## Source material
# # # # # # #

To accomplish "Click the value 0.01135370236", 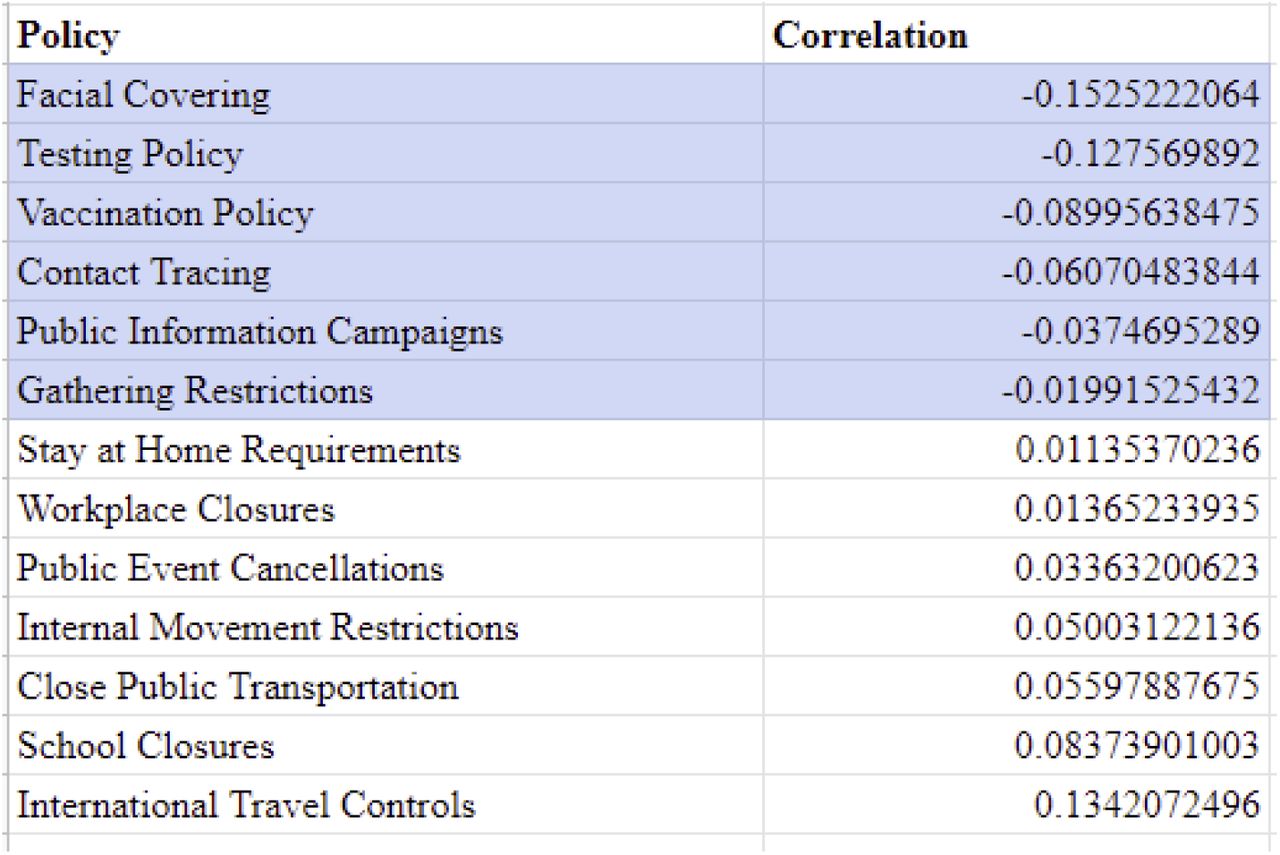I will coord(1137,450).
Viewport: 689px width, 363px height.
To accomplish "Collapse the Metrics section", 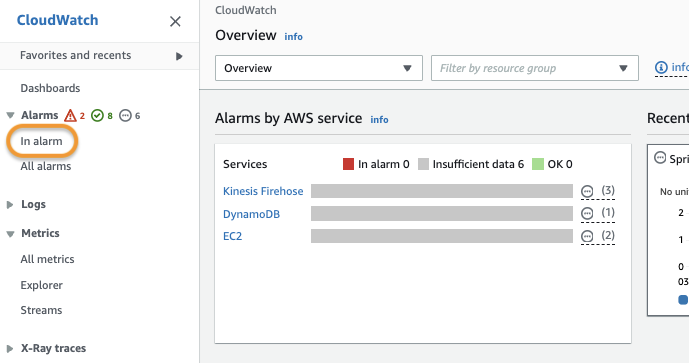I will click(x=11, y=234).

# # # # # # #

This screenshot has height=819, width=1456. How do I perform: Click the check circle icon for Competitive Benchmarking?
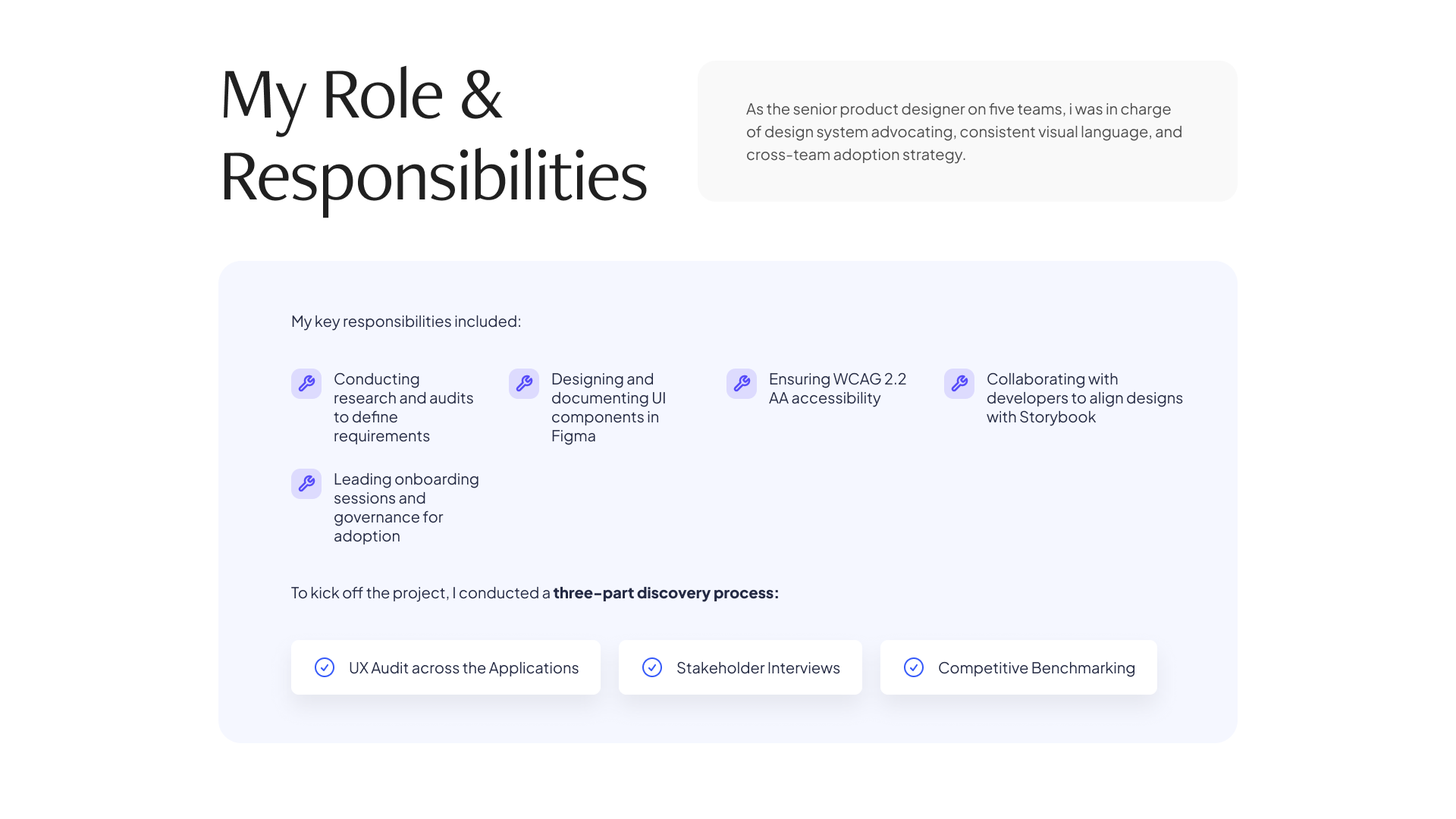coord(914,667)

# # # # # # #

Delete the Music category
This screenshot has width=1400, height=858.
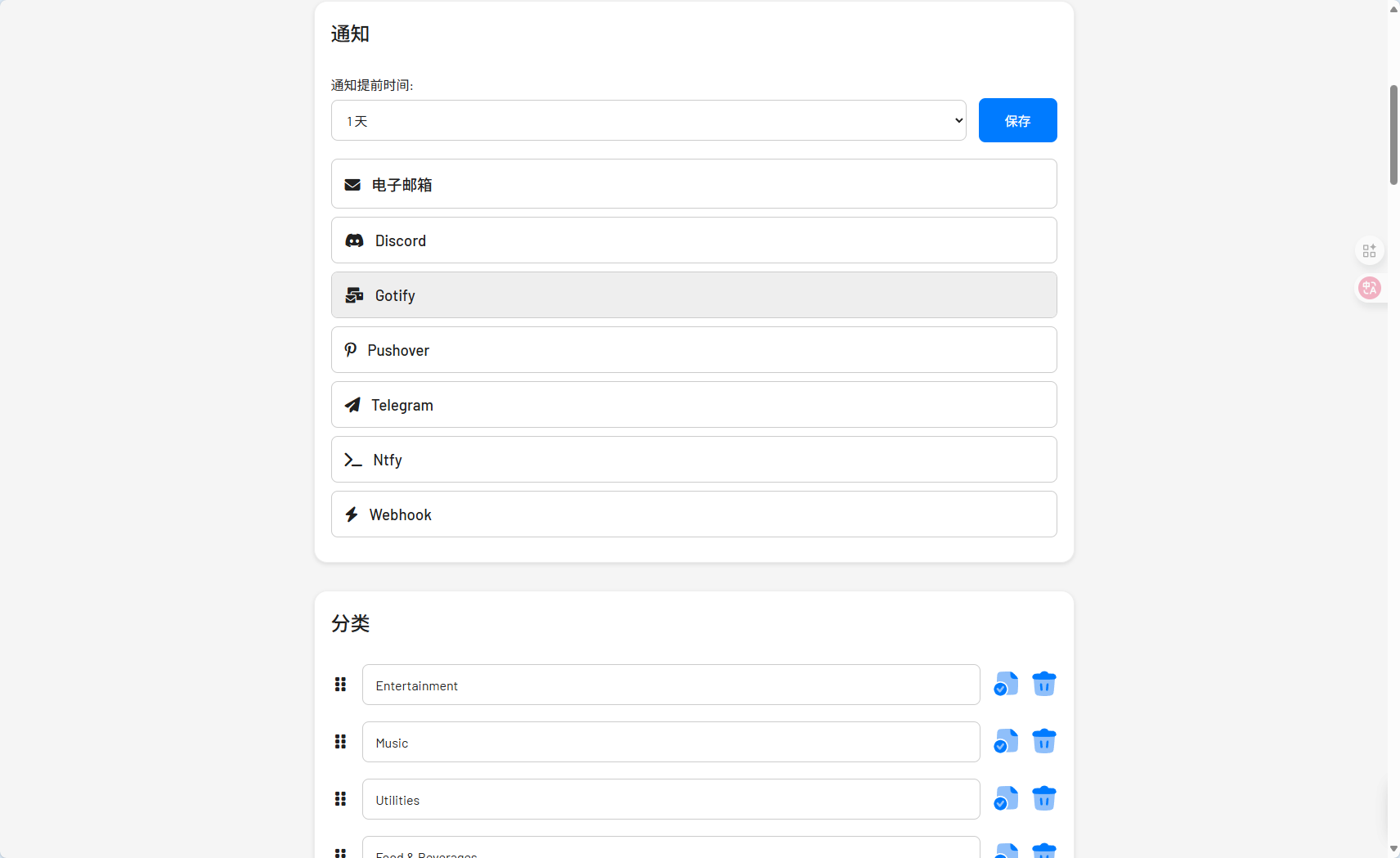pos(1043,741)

# # # # # # #

## Required work
Please rescale the stretch of the listing from the line containing "This screenshot has height=819, width=1456." through the line containing "coord(914,667)", giving those lines again with the requests included. Multiply each coordinate in the answers by 0.2 and round to whole numbers with halves going up, and leave the pictures out.

## Result
This screenshot has height=819, width=1456. How do I perform: Click the check circle icon for Competitive Benchmarking?
coord(183,133)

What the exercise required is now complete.